WHAT IS EXPECTED: Set down the listing exactly as it appears, from the line containing "Task: Click the" through the line containing "Action: pos(946,389)", both lines included.

-- MATERIAL PROVIDED start --

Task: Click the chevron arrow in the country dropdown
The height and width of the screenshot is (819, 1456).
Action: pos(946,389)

-- MATERIAL PROVIDED end --
-- MATERIAL PROVIDED start --

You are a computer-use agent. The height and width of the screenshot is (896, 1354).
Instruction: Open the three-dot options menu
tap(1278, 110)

-- MATERIAL PROVIDED end --

ANSWER FOR THE TASK:
Task: Click the chevron arrow in the country dropdown
The height and width of the screenshot is (819, 1456).
Action: pos(946,389)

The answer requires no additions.